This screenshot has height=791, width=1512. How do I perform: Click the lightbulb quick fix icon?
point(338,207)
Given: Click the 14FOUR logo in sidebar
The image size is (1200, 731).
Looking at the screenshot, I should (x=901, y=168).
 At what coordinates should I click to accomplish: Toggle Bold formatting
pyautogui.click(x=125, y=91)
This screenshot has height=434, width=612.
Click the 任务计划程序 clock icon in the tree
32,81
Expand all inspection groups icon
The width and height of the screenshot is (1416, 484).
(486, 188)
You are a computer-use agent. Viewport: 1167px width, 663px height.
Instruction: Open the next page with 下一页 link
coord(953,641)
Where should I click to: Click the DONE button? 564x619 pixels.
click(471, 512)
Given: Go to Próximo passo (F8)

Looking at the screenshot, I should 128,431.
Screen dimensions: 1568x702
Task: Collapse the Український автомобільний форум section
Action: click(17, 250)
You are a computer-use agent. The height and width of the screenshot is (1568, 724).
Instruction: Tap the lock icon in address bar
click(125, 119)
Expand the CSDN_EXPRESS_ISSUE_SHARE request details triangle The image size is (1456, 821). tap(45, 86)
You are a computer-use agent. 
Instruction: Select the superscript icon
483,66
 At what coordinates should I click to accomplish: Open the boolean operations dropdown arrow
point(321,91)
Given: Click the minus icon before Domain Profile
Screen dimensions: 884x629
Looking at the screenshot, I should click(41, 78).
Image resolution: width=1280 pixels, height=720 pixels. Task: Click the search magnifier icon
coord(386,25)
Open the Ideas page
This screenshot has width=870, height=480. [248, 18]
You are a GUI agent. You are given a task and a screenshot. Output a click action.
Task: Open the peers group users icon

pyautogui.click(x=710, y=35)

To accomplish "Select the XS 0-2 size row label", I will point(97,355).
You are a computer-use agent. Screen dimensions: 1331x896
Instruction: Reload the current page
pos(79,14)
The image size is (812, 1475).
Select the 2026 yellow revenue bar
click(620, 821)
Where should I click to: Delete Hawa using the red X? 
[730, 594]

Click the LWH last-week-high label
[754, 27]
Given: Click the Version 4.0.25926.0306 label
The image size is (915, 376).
━━━
▶ Goal:
Rewrite all the rows above, swapping every "computer-use agent" for "screen assistant" and leaving everything else unchanged.

▶ Result of this task:
This screenshot has height=791, width=1512. How do I perform: Click the lightbulb quick fix icon?
point(338,207)
Given: Click the 14FOUR logo in sidebar
The image size is (1200, 731).
Looking at the screenshot, I should (x=901, y=168).
 At what coordinates should I click to accomplish: Toggle Bold formatting
pyautogui.click(x=125, y=91)
This screenshot has height=434, width=612.
Click the 任务计划程序 clock icon in the tree
32,81
Expand all inspection groups icon
The width and height of the screenshot is (1416, 484).
(486, 188)
You are a screen assistant. Viewport: 1167px width, 663px height.
Instruction: Open the next page with 下一页 link
coord(953,641)
Where should I click to: Click the DONE button? 564x619 pixels.
click(471, 512)
Given: Go to Próximo passo (F8)

Looking at the screenshot, I should 128,431.
Screen dimensions: 1568x702
Task: Collapse the Український автомобільний форум section
Action: click(17, 250)
You are a screen assistant. The height and width of the screenshot is (1568, 724).
Instruction: Tap the lock icon in address bar
click(125, 119)
Expand the CSDN_EXPRESS_ISSUE_SHARE request details triangle The image size is (1456, 821). tap(45, 86)
You are a screen assistant. 
Instruction: Select the superscript icon
483,66
 At what coordinates should I click to accomplish: Open the boolean operations dropdown arrow
point(321,91)
Given: Click the minus icon before Domain Profile
Screen dimensions: 884x629
Looking at the screenshot, I should click(41, 78).
Image resolution: width=1280 pixels, height=720 pixels. Task: Click the search magnifier icon
coord(386,25)
Open the Ideas page
This screenshot has width=870, height=480. [248, 18]
You are a GUI agent. You are given a task and a screenshot. Output a click action.
Task: Open the peers group users icon

pyautogui.click(x=710, y=35)

To accomplish "Select the XS 0-2 size row label", I will point(97,355).
You are a screen assistant. Screen dimensions: 1331x896
Instruction: Reload the current page
pos(79,14)
The image size is (812, 1475).
Select the 2026 yellow revenue bar
click(620, 821)
Where should I click to: Delete Hawa using the red X? 
[730, 594]

Click the LWH last-week-high label
[754, 27]
Given: Click the Version 4.0.25926.0306 label
The image size is (915, 376).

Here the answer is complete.